Exercise goal: Repeat the lines of the listing below, from the line with "This screenshot has width=644, height=410." through the end of the listing, both included. Leave the pictures out of your answer.

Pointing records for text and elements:

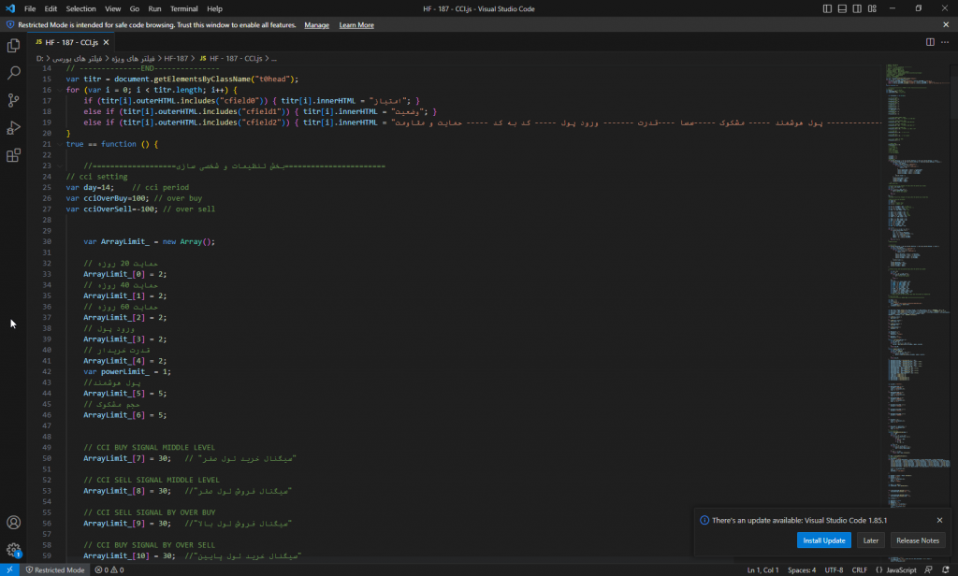This screenshot has height=576, width=958.
Task: Toggle the secondary side bar layout button
Action: click(x=859, y=8)
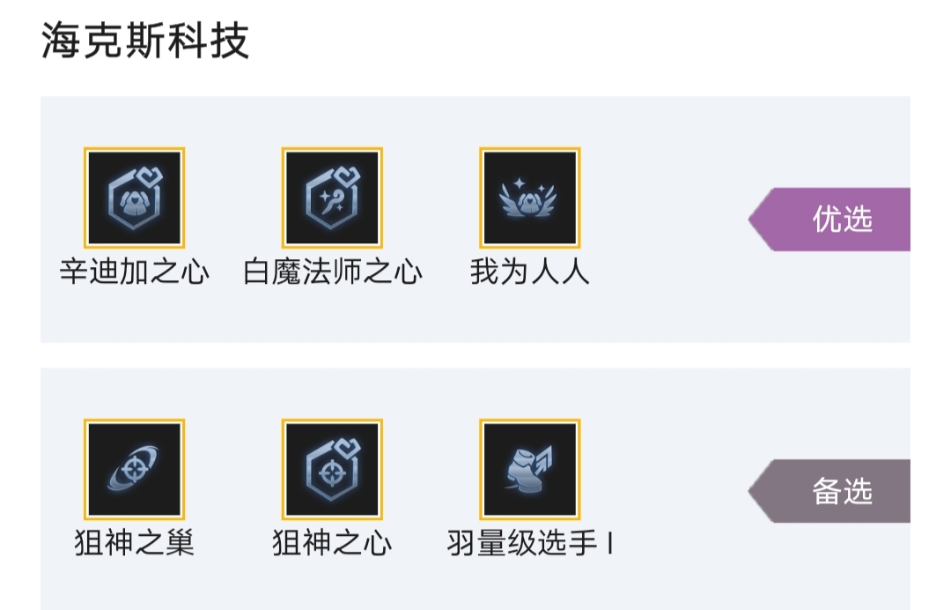This screenshot has height=610, width=951.
Task: Click the pointed left edge of 优选 tag
Action: [757, 219]
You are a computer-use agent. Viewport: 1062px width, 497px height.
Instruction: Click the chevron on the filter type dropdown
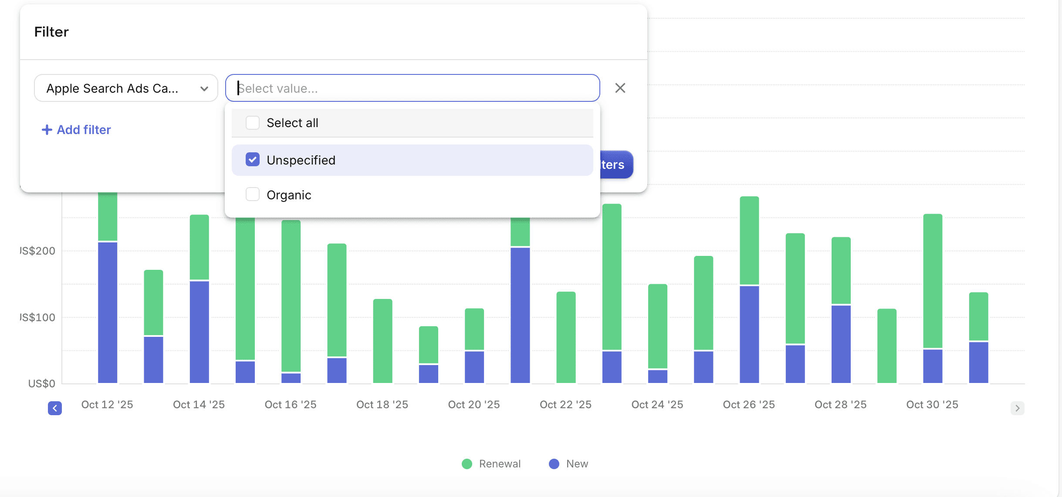click(204, 89)
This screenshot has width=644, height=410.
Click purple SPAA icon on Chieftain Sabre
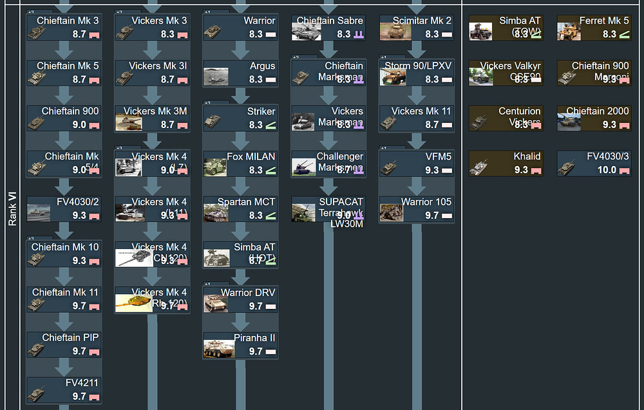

Response:
This screenshot has width=644, height=410.
Click purple SPAA icon on Chieftain Sabre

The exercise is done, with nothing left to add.